Born in Balsareny, in the Catalonia region of Spain, in 1928, Casaldáliga chose the option for the poor with consistency and commitment and was one of the most prominent figures in liberation theology, which finds in Scripture the principles and inspiration for working to free people from unjust social patterns and structures.
He arrived in Brazil as a Claretian missionary in 1968, during the most violent period of the country's military dictatorship. Considered one of the most important defenders of human rights in the country and, within the church, an icon of resistance, Casaldáliga decided not to attend his father's funeral in Spain after learning that the Brazilian government would not grant him a visa to return to the country if he left.

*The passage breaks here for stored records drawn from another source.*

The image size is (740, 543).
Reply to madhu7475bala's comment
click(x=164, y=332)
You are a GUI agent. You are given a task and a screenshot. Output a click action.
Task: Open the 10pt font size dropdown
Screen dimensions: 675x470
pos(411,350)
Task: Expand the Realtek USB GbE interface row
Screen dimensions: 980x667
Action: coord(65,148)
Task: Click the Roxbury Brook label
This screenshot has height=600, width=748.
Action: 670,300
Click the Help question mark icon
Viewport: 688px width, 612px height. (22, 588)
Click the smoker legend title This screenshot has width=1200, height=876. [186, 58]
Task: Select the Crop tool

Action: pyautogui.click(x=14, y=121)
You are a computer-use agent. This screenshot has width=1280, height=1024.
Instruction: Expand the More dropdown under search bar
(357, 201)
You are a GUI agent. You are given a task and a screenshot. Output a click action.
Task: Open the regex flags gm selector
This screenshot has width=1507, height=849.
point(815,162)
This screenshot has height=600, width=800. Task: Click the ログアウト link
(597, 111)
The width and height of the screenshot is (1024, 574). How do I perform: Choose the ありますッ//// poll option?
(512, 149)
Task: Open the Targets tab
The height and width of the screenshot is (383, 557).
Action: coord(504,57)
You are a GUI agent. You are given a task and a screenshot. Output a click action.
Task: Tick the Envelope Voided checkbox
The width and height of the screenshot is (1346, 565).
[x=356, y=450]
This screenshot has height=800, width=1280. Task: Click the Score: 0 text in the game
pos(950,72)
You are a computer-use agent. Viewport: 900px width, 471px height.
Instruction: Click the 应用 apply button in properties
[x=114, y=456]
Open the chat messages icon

He was elevated to bishop in 1971. Leonardo Sakamoto, anti-slave-labor activist, said that in the early 1970s, Casaldáliga was the first to accuse agricultural corporations of contemporary slave labor in the Amazon region, with the complicity of the military.
"Because of his actions against the dictatorship and the violence of land-grabbers, loggers, miners and large rural producers, he spent much of his life marked to die. He was the target of expulsion proceedings from the country. Poet and writer, he became one of the main victims of the censorship brought down by the men in fatigues during the 'years of lead' [military violence]," said Sakamoto.
Claretian Fr. Marcos Loro, provincial superior, said, "The congregation and the church received a great gift from God in the person and work of Pedro, who was a man of fidelity, coherence and conduct that united faith and practice."
"He used to say he lived in the Valley of the Forgotten and sought from government agencies justice for the indigenous and the poor. He made the church more present in the [Amazon] region and gave voice to the laymen in the communities," he added.
Although Casaldáliga's humanitarian and pastoral work earned him dozens of prizes, Steiner remembers him above all "as a great mystic."
"His mysticism appears in his poems. He was a great poet, a great intellectual; he was able to read the reality of the times. He once told me, 'What saved me was my faith and my poetry,' " recalled Steiner.
Pope Francis, in his post-synodal apostolic exhortation Querida Amazonia, quoted one of Casaldáliga's poems. "Carta de Navegante — Por el Tocantins amazonico." This stands in contrast with the late 1980s, when the bishop received "informal warnings" from the Vatican keep politics out of religious processions and to refrain from traveling to other countries to celebrate Mass or preach without permission of the local bishops.
Casaldáliga was placed barefoot in a simple coffin covered with a patchwork shawl from Nicaragua and a cross on his chest made by the Xavante Indians for the vigil in the city of Batatais. The bishop often visited Nicaragua without the approval of the nation's bishops.
The Claretian chapel was adorned with burned logs to represent the death of the forest and barbed wire to represent landowners. Also, near the altar where the bishop lay, church workers placed indigenous artifacts and Victoria Regia, a giant water lily common in the Amazon region, to represent the priest's actions in favor of the environment and the indigenous, said Claretian Fr. Ronaldo Mazula.
As had been his wish, after the wakes in Batatais and Ribeirão Cascalheira, Casaldáliga will be buried on the banks of the Araguaia River in São Félix.